Sen. Brenda Gilmore (D-Nashville) says the Lee administration appeared to waver on whether teachers would actually see a pay increase from the governor’s budget recommendation.
“Tennessee teachers deserve to see a real pay increase in their paychecks, “Sen. Gilmore said. “But already today, the finance commissioner wavered when he was asked whether take home pay for teachers would actually go up.”
Answering a question Feb. 4 about teacher salary funding during a budget presentation, finance chief, Stuart McWhorter, said the “intent” was for a pay increase but he declined to guarantee the investment was enough to result in actual paycheck increases for teachers in every district. The night before, Gov.
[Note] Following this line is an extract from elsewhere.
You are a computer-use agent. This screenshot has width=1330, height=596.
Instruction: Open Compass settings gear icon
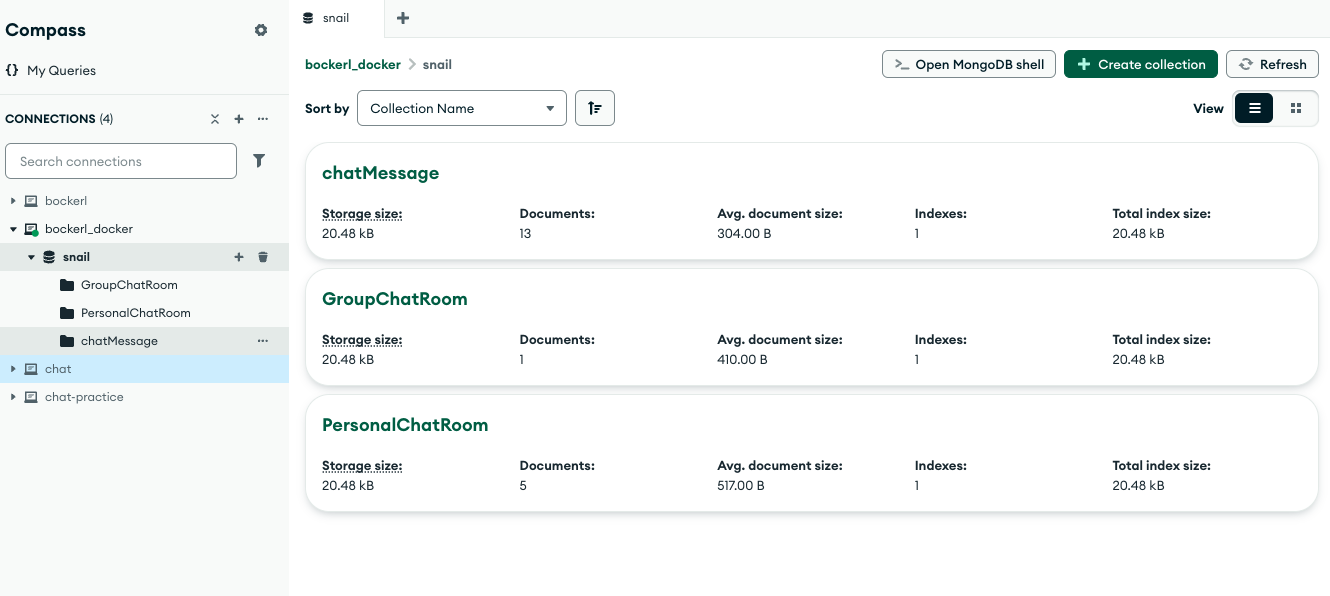coord(261,30)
Bill Lee announced his budget would include the “largest investment in K-12 teacher salaries” in state history.
Teachers in the state are earning less today than teachers earned 20 years ago in adjusted dollars, according to a 2019 report by Business Insider.
“We cannot keep defending the broken BEP or calling our schools fully funded if a so-called record investment in teacher salaries doesn’t result in paychecks going up for every teacher in the state,” Gilmore said. “Mr. McWhorter’s hesitation looks to be more evidence of a flawed formula.”
Sen. Gilmore is a member of the Senate Finance, Ways and Means Committee that heard the governor’s budget presentation.
Democrats in the Tennessee General Assembly are working to bury the false notion that public schools are “fully funded.” On Jan. 29, a group of party leaders called for a $1.5 billion state investment to enhance teacher pay and increase the number of state-funded educators, nurses and social workers.